Even so, Wilson conceded that, given the threats of the world today, “the Air Force we need is larger than the Air Force we have.” The budget proposal unveiled March 12 is a blueprint for addressing those needs and priorities.
Joined by Air Force Chief of Staff Gen. David L. Goldfein, Wilson outlined the spending plan’s priorities for the near term while also setting the stage for advancement and improvement over a longer period. Foremost among the longer-term goals is increasing the number of operational squadrons to 386 from the 312 currently available.
Though readiness can be defined and measured in myriad ways, Wilson told senators during the cordial, two-hour session that, “It’s about the readiness of our squadrons to fly and fight that matters to us.”
While most of the hearing focused on broad issues, Wilson and Goldfein were asked by senators to address more specific issues ranging from the status for upgrades and maintenance at Malmstrom Air Force Base in Montana to questions about the number of KC-46 Pegasus tankers to be delivered in the coming year. Others asked about Air Force activities in the Arctic and whether a proposal by President Trump to redirect funds already approved for military construction for a wall along the Southwest border would affect the Air Force.
Wilson said the Air Force has not identified projects that would be affected.
There also was a question about an Air Force program to develop and purchase light attack aircraft.
On that question, Goldfein confirmed that the Air Force is expanding its light attack aircraft initiative to include an analysis of other types of aircraft while simultaneously purchasing of a small number of turboprop light attack aircraft.
Last year, the Air Force identified two airplanes — Sierra Nevada Corporation’s Embraer A-29 Super Tucano and Textron Aviation’s AT-6B Wolverine — that met the experiment’s requirements for a commercial “off-the-shelf” non-developmental aircraft-weapons-sensor mix that allows a wide collection of nations to train and operate with a common system.
With the changes, the light attack program will be expanded over the next three fiscal years, beginning in 2020, to include manned and unmanned aircraft, rotary wing, turbojet and turboprop platforms. The Air Force will invite industry, allies and partners, and the U.S. Marine Corps to participate.
Goldfein told Sen. Jerry Moran, R-Kansas, in response to a question that two planes are impressive but there remain questions that the broader effort will answer.
As written, the proposed budget for 2020 attaches numbers to larger strategic goals that include the need to meet challenges posed by China and Russia, provide a safe, secure, and effective nuclear deterrent while continuing to disrupt violent extremists in a cost-effective manner.
The spending plan provides funding for the Air Force to continue restoring readiness with special attention on training, maintenance, spare parts and flying hours.
It also provides funding to maintain the United States’ dominance in space while also solidifying — and expanding — changes in the way the Air Force buys products to make it faster, more nimble and entrepreneurial.
In direct testimony or in response to questions, Wilson or Goldfein noted that the budget calls for purchasing an additional 48 F-35A and eight upgraded F-15EX fighters.
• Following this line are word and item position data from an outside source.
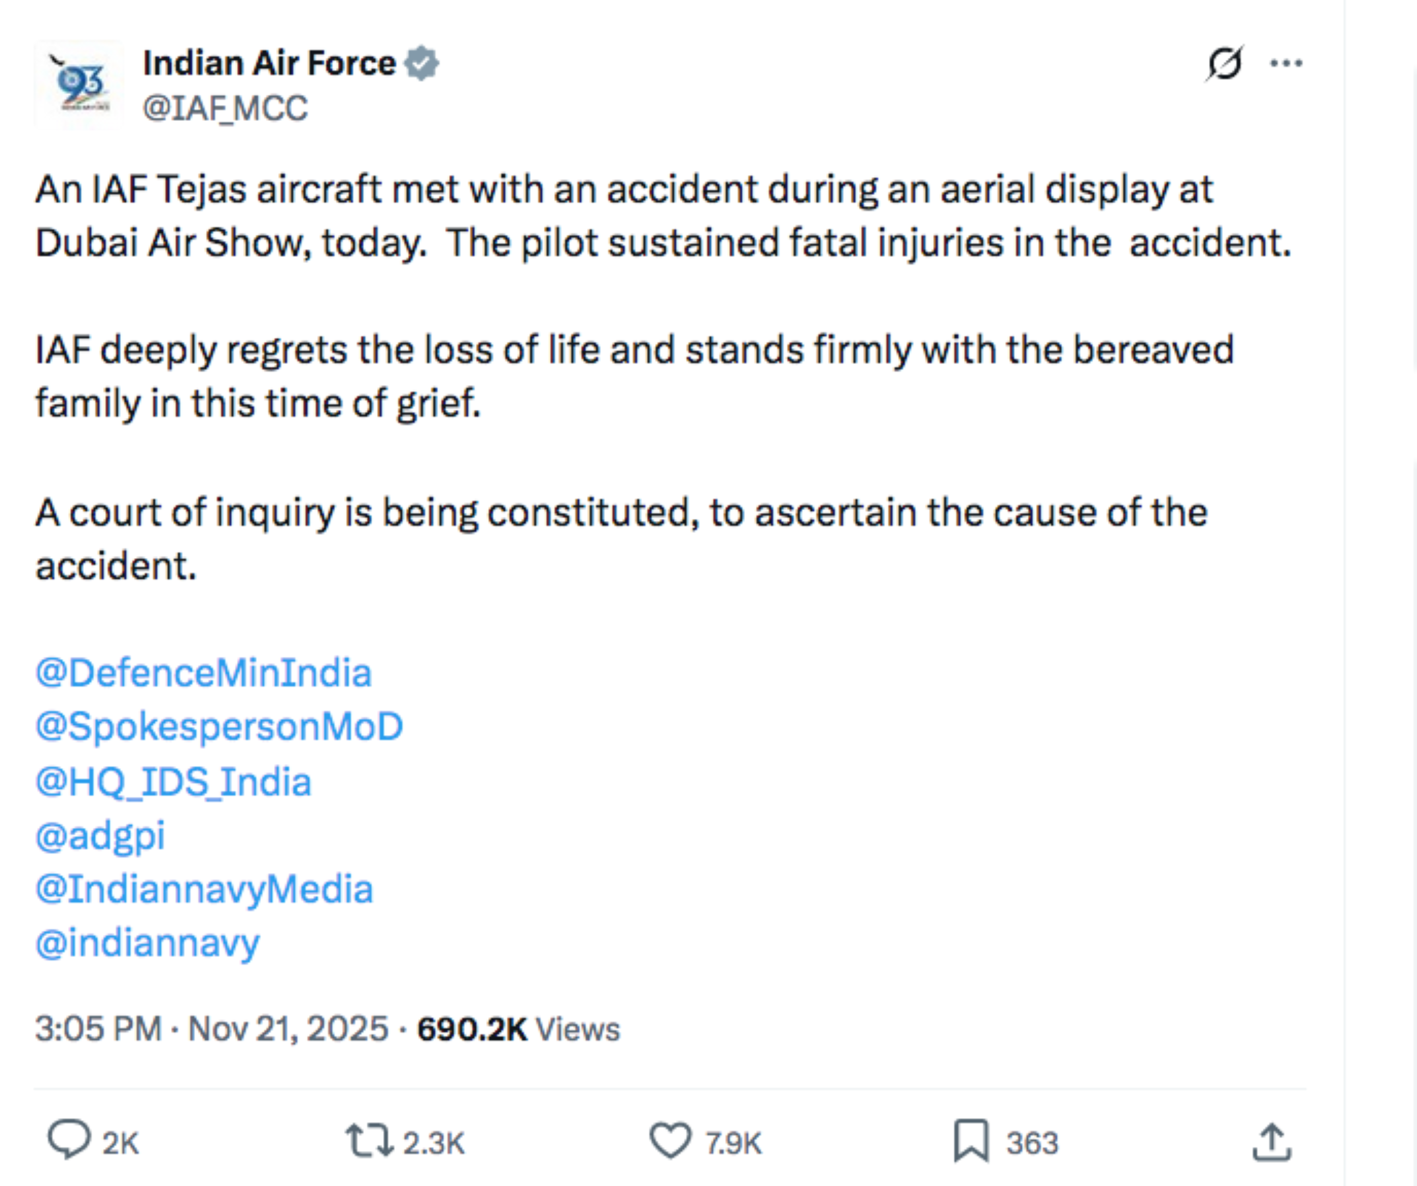Click the @adgpi mention
The height and width of the screenshot is (1186, 1417).
tap(102, 835)
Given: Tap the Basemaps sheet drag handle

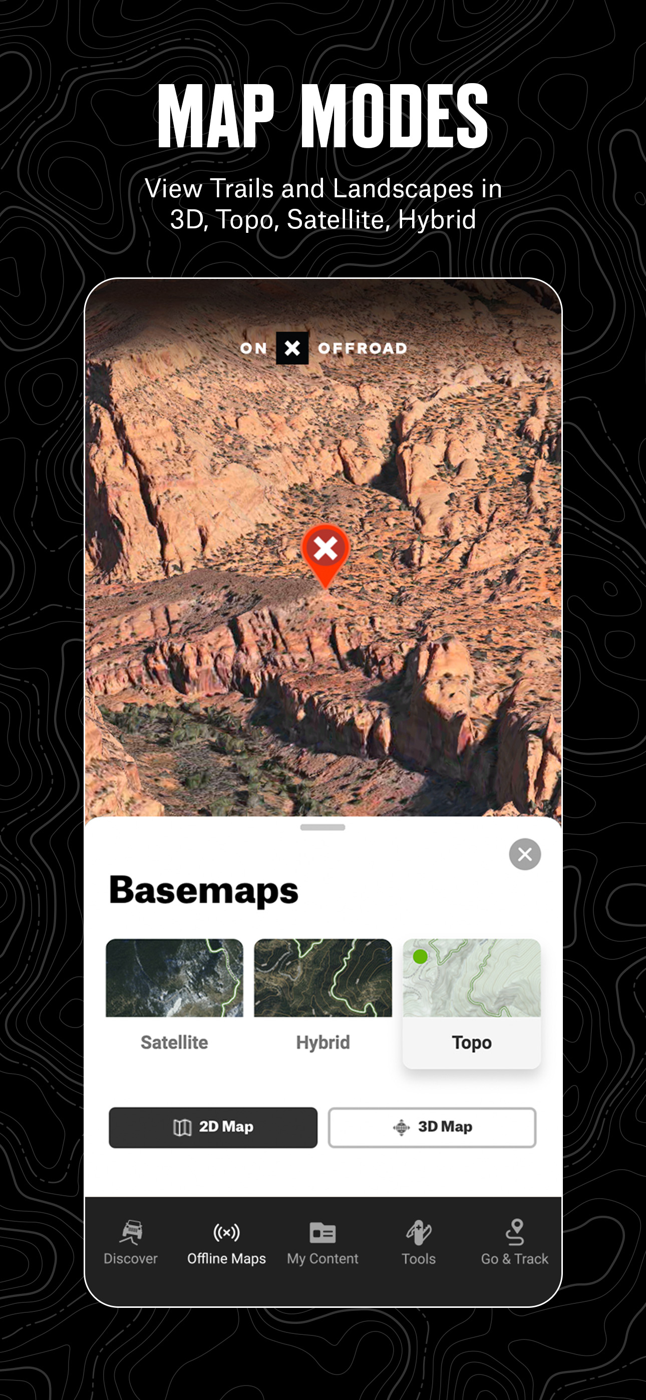Looking at the screenshot, I should 323,827.
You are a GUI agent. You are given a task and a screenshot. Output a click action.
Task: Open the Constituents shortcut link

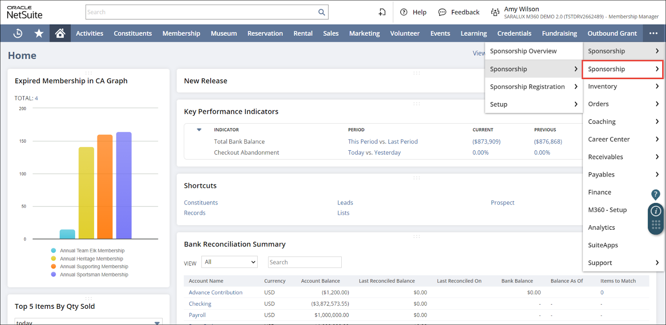201,203

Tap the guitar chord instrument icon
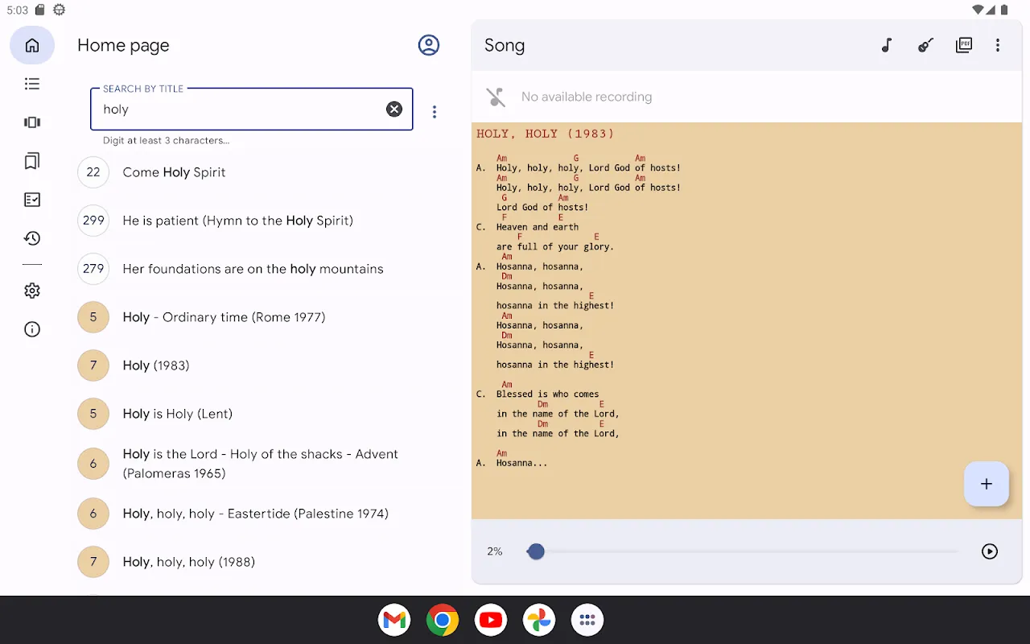[x=925, y=45]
It provides funding for 12 KC-46A tankers.
Wilson and Goldfein touched on all of those topics during two-hour hearing that marks the opening moment in a usually arduous and months-long process in which Congress will finalize and approve the Air Force budget.
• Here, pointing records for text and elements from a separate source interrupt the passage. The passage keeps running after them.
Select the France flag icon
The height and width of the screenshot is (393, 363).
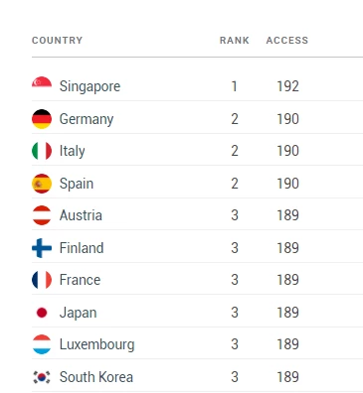(x=42, y=280)
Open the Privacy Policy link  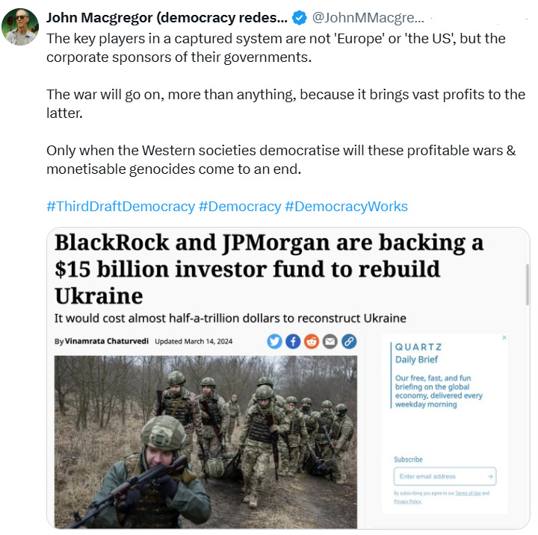tap(408, 501)
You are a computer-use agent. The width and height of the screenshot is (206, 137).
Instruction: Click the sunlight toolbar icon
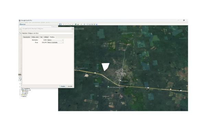pos(78,24)
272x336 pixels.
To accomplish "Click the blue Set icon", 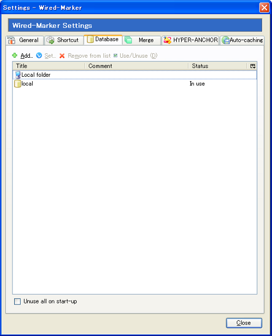I will tap(39, 56).
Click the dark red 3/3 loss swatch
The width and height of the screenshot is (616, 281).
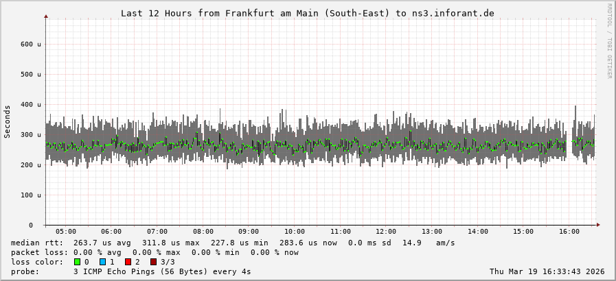click(x=153, y=262)
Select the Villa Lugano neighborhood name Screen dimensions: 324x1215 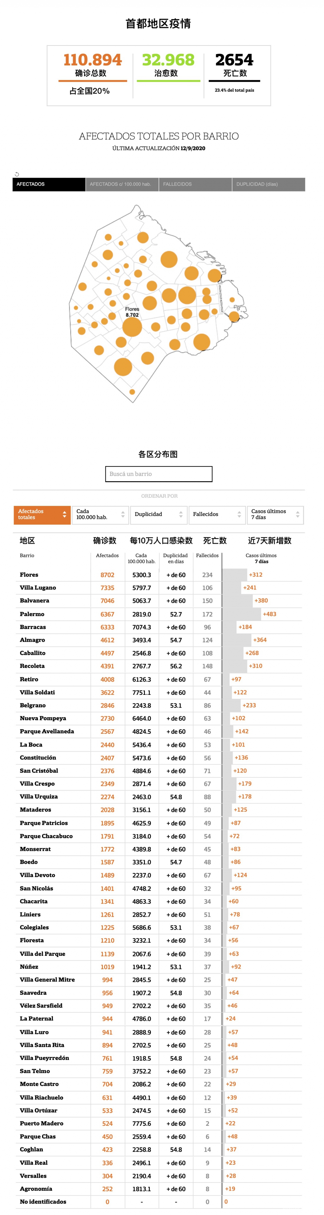tap(38, 587)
Asked about a proposal to create a Space Force as a separate command within the Air Force, Wilson said, “The United States is the best in the world in space and our adversaries know it.”
A Space Force, she said, will “elevate and enhance the influence of space leaders in the Pentagon for the long haul.”
Wilson also emphasized the need for a budget that is both large enough to meet the needs and is predictable. Asked to assess the effect if the government returned to the practice of “budget sequestration” when automatic spending cuts were imposed across all federal agencies, Wilson said the result would be “devastating.”
“Our adversaries around the world have not done as much to damage the United States Air Force as sequester did,” Wilson told senators, adding that it grounded “about a third of the Air Force” and created a maintenance backlog of more than 1 million hours.
“If we did it again, the cuts would be deeper, and the impact would be more lasting,” she said.